Yen crosses fell in early trade as a weak day on Wall Street set the market up for closing out riskier positions. Talk of a coup in Pakistan fuelled that sentiment, helping send the euro even lower and triggering sell orders below 1.50 francs. A spokesman for Pakistani President Asif Ali Zardari dismissed the coup rumours that started after a government minister suspected of corruption was stopped from leaving the country, saying there was no coup.
"Stops below 1.50 francs accelerated falls in a market with low liquidity and spurred risk avoiding trade at the year-end," said Tomohiro Nishida, treasury department manager at Chuo Mitsui Trust and Banking Company. The net result of a series of position liquidations was the dollar retreating from three-month highs hit the previous day.

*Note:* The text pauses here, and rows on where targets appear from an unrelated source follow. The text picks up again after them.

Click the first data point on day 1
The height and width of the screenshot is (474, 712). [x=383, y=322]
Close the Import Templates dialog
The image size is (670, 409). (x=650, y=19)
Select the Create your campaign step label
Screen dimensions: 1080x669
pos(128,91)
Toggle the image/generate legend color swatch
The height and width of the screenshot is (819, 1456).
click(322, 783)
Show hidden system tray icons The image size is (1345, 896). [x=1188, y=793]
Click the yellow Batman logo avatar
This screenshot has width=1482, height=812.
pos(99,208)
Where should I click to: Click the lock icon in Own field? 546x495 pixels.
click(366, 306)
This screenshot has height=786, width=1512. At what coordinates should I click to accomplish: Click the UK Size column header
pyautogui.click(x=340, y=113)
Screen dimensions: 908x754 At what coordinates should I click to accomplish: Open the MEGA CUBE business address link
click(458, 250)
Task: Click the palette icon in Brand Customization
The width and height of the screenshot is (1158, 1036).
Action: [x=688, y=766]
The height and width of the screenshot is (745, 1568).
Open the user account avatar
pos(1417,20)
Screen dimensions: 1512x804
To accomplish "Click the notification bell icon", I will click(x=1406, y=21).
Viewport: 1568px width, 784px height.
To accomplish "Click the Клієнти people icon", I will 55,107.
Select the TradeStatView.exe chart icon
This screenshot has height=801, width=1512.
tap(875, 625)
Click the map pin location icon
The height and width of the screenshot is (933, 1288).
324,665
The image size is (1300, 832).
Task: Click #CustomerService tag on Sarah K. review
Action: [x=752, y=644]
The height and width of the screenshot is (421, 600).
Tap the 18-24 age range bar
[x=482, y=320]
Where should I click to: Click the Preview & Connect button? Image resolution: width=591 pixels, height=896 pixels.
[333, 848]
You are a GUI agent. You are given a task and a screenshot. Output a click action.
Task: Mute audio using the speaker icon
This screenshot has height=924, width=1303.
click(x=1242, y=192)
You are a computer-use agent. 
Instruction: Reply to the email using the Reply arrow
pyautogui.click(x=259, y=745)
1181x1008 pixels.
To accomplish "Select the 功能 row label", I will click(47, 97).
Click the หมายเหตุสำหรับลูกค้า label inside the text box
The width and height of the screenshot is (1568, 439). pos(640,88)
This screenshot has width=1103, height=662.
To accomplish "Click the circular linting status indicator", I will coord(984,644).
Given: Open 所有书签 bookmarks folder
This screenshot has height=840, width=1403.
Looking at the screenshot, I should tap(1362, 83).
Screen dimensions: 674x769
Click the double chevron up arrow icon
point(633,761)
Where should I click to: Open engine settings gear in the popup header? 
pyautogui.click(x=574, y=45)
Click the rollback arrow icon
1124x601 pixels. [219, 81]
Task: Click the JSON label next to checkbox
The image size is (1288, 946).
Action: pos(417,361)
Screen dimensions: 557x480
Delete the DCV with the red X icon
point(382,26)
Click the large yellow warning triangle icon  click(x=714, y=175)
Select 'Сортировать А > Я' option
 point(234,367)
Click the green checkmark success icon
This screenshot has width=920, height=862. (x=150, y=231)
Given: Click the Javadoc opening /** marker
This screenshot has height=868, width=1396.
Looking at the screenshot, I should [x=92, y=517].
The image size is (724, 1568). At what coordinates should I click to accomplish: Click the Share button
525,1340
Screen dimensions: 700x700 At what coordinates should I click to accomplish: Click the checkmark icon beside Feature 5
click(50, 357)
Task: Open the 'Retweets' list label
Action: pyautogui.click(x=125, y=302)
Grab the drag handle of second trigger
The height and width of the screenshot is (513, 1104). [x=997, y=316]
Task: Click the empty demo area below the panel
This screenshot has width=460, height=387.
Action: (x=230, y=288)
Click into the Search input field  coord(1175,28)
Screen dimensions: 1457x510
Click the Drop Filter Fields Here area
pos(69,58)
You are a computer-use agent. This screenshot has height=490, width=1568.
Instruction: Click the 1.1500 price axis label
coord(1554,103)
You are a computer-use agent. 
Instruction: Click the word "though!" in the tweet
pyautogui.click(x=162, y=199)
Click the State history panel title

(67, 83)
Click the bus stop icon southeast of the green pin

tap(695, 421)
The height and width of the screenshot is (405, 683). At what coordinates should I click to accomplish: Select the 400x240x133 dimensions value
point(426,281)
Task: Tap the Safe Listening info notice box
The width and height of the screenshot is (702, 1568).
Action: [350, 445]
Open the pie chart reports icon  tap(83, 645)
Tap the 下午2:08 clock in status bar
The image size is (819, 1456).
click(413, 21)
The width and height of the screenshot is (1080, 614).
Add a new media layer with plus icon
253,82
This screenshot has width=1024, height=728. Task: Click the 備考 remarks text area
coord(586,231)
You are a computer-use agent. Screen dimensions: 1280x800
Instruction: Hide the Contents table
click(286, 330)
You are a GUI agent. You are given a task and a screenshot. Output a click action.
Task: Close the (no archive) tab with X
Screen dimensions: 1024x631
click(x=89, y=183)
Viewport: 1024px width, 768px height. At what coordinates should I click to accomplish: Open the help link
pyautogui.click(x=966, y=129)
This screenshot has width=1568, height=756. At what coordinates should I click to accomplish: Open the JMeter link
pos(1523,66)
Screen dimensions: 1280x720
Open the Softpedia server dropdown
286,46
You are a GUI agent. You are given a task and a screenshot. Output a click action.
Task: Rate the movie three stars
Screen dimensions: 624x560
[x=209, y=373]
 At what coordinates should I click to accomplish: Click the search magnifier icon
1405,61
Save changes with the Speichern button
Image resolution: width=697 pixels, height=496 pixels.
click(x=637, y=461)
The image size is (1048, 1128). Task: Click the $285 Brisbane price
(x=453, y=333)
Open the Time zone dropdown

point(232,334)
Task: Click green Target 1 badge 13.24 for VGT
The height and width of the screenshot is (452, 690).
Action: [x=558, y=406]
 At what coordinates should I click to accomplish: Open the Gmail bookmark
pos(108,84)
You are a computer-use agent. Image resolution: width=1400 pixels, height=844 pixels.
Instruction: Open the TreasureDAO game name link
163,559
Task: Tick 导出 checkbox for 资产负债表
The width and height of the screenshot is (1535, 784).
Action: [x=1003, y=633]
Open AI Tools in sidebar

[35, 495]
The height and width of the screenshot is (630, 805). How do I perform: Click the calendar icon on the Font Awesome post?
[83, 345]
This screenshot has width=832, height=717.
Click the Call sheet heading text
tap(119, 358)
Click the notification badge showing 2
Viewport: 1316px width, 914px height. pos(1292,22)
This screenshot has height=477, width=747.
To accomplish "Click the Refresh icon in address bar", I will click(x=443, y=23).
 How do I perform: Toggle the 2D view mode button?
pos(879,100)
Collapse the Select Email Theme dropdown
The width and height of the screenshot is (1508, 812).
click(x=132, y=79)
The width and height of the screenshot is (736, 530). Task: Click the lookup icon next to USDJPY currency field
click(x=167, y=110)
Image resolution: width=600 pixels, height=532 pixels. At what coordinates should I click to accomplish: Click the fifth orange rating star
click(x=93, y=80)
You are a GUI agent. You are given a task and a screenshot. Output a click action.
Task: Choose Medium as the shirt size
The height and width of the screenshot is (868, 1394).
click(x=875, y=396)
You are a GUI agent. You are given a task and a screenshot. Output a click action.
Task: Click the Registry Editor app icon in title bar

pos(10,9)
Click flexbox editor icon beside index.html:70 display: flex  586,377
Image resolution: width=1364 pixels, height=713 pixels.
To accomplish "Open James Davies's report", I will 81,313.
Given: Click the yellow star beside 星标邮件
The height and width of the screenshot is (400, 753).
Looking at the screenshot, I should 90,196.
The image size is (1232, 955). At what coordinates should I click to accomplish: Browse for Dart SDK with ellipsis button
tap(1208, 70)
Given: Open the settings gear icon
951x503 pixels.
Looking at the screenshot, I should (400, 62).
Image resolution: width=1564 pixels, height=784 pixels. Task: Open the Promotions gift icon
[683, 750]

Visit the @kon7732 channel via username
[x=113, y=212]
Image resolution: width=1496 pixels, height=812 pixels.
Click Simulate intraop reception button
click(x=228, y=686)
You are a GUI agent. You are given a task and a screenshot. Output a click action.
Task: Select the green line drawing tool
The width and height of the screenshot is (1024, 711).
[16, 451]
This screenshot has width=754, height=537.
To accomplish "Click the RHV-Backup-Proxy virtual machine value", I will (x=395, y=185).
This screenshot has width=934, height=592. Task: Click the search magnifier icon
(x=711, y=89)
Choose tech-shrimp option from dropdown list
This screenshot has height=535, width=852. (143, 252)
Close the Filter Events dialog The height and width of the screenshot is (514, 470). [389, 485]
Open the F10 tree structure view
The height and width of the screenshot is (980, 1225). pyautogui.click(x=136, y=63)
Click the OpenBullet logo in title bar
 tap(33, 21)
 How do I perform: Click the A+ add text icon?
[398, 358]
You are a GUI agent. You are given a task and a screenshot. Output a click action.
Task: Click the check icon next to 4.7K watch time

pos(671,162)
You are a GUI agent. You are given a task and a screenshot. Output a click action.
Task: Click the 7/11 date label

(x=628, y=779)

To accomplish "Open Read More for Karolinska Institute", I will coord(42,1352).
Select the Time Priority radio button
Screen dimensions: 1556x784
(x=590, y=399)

The euro, which struggled on Thursday after S&P became the second rating agency this month to downgrade Greece, rose 0.3 percent to $1.4383 after falling to $1.4304 the previous day, its lowest since early September. The dollar index, a gauge of the greenback's performance against other six major currencies, fell 0.3 percent to 77.498, off Thursday's high of 77.943, its highest since early September.
Yen crosses fluctuated but came off the steepest of their earlier lows on short-covering. The euro was steady on the day at 128.90 yen, sterling slipped 0.2 percent and the Australian dollar fell 0.2 percent. The yen showed little reaction to the decision, and the dollar was down 0.4 percent at 89.62 yen.